Lost and found_ a novel - Alan Dean Foster [114]
And yet despite the genuine kindness that was being shown to them by their hosts, despite his increasing skill at getting his room to adjust its appearance, contents, and provisions to his needs, as the weeks slid by he found himself growing more and more uneasy. He thought he detected some of the same frustration in Sque, and certainly in Braouk. Only George seemed wholly content, having finally succeeded in inducing his own personal zone to synthesize edible oblong objects with the flavor and taste, if not the exact appearance and consistency, of prime rib bones.

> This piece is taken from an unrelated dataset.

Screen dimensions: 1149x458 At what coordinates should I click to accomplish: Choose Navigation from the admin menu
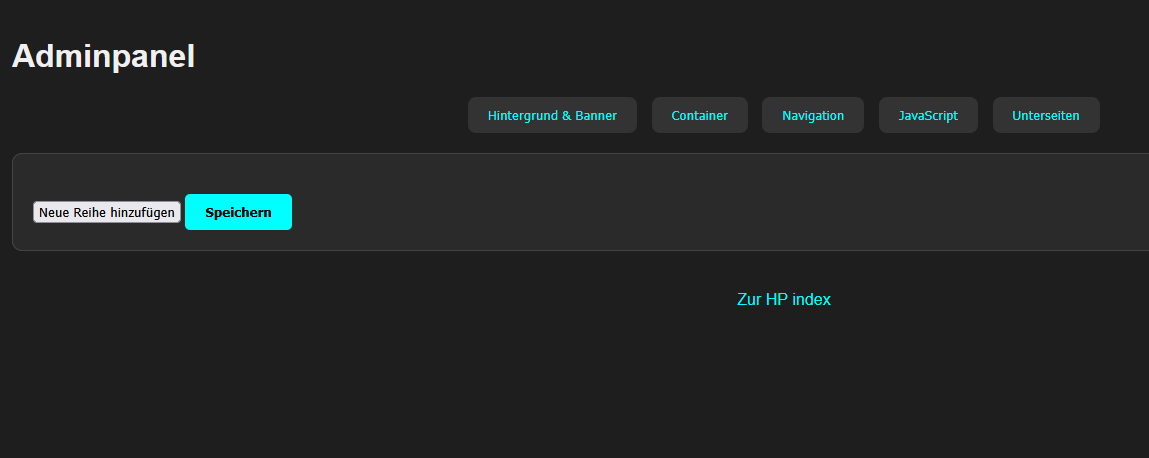click(812, 115)
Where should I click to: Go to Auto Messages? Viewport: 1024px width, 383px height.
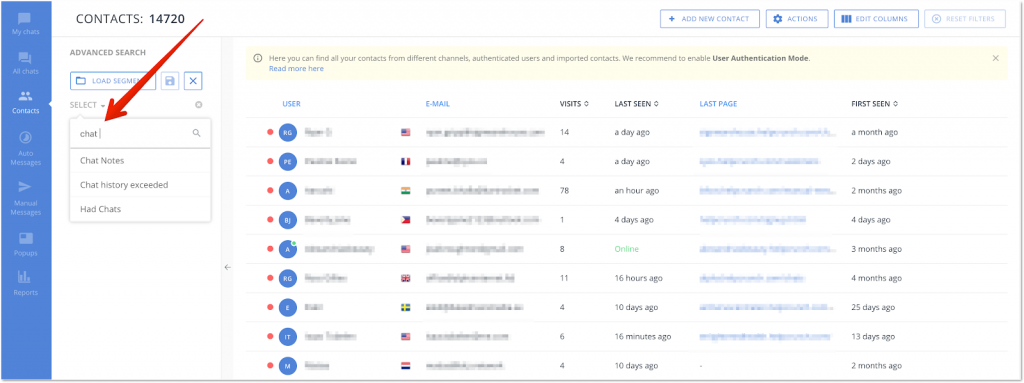click(x=25, y=148)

At least the endless requests to speak with him and his friends, to meet them in person, to listen to them discourse on their individual and conjoined ordeals, were growing more and more infrequent. It was after the conclusion of one such discussion, involving a fascinating yet disquieting gathering of estimable Sessrimathe and representatives from at least a dozen other sentient species, that what had really been bothering Walker hit him hard. Hit him with similar force, though different overtones, as the same words that had been spoken to him by the K’eremu Sequi’aranaqua’na’senemu in the course of their initial encounter aboard the Vilenjji ship.

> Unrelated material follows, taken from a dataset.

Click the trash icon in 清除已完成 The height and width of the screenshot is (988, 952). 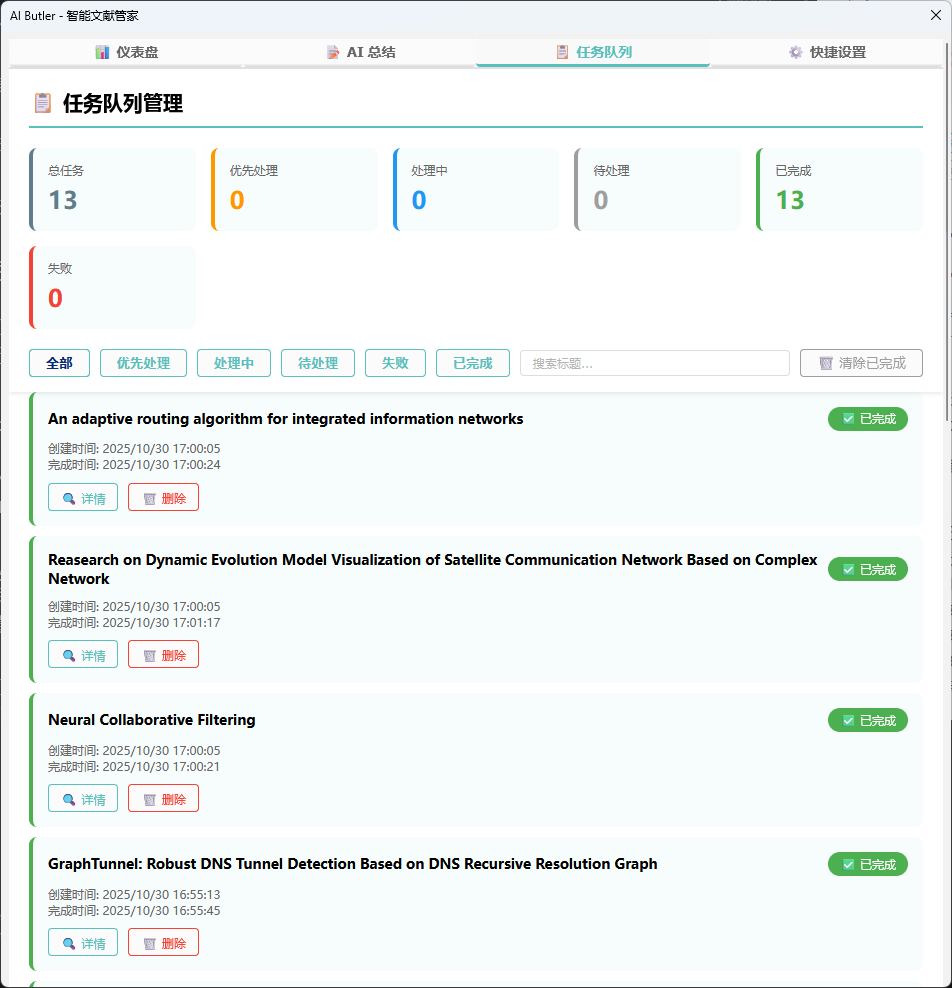[x=826, y=363]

“That is how you should now view yourself: as a novelty,” she had told him what seemed like eons ago.
And that was what he was, and his friends, too, he realized with crushing certainty: novelties. The Vilenjji had intended to market them as such. The Sessrimathe had saved them from that prospect, only for them to become . . . exactly the same thing. True, they were guests, not prisoners. Honored visitors, not chattel. But the end was the same. As freed captives from exotic, unvisited worlds, they were novelties.
Just as clearly, their novelty value was starting to wear off.
That did not mean they were going to be ignored, or worse still, thrown out onto what passed for the streets of Autheth. Having dealt with them for several months now, having met a great many of them on an individual basis, Walker felt he knew their kindly and civilized hosts that well at least. They might be three-sided, but they were not two-faced.
Though they enjoyed their newfound privacy, the four of them had been through too much together not to occasionally take pleasure in one another’s company. Each had their own interests that their residences could not satisfy. Braouk would ask to be taken to the Jaimoudu Mountains, there to alternately compose or recite to the winds, as the mood took him. Sque had taken to spending as much time as she could by the shores of Seremathenn’s single vast ocean, communing in private with the waves until her escorts despaired of persuading her to return to her assigned dwelling. George spent most of his time exploring the immense pseudo-tree that was their building, relying on his innate ability to make friends with any intelligence, no matter what its shape or species, to find his way around.
All these individual outings provided fodder for conversation when they, by common agreement, gathered together in the common room at least once a week to swap tales of explorations and experiences. It was in the course of one such get-together that Walker finally gave voice to what had begun to trouble him more and more.
“I think our hosts are getting tired of us.”
There was immediate objection. “I see no evidence of that,” Braouk rumbled in response. “Certainly to me, no one has said, anything untoward.”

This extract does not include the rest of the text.